(DATA FOR THE TASK begins)
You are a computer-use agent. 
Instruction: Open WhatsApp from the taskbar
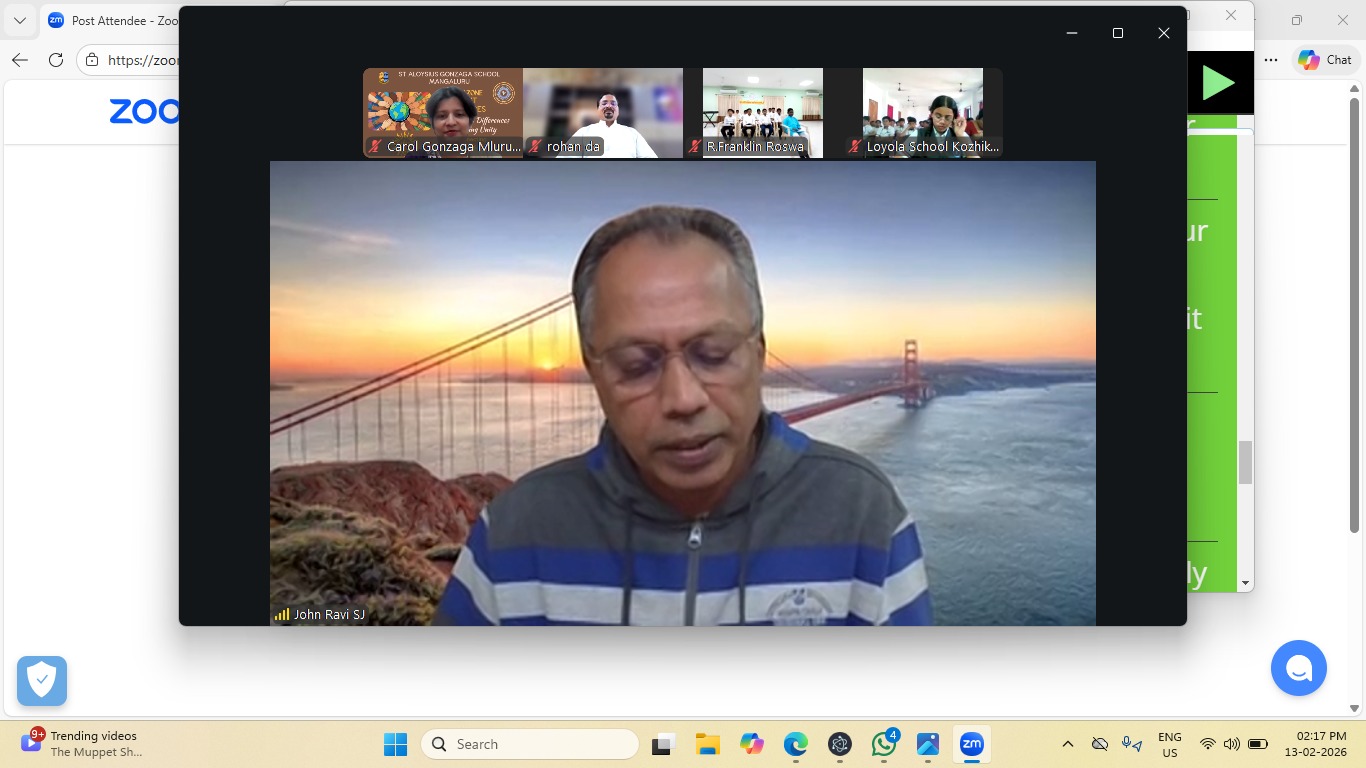(x=884, y=744)
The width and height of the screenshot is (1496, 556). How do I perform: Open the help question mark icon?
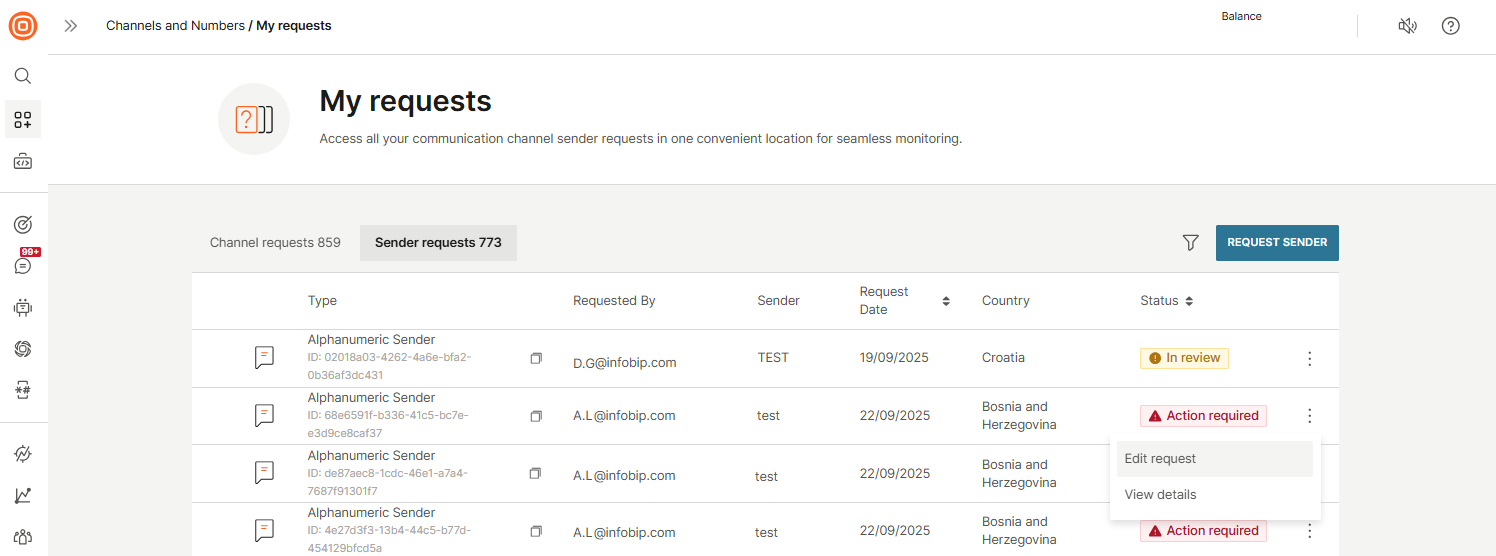[x=1450, y=26]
(DATA FOR THE TASK ends)
Every word of the material above should be copied exactly; no pictures.

▶ [RESPONSE TO THE TASK]
You are a computer-use agent. 
Instruction: Open WhatsApp from the taskbar
(x=884, y=744)
The width and height of the screenshot is (1496, 556). How do I perform: Open the help question mark icon?
[x=1450, y=26]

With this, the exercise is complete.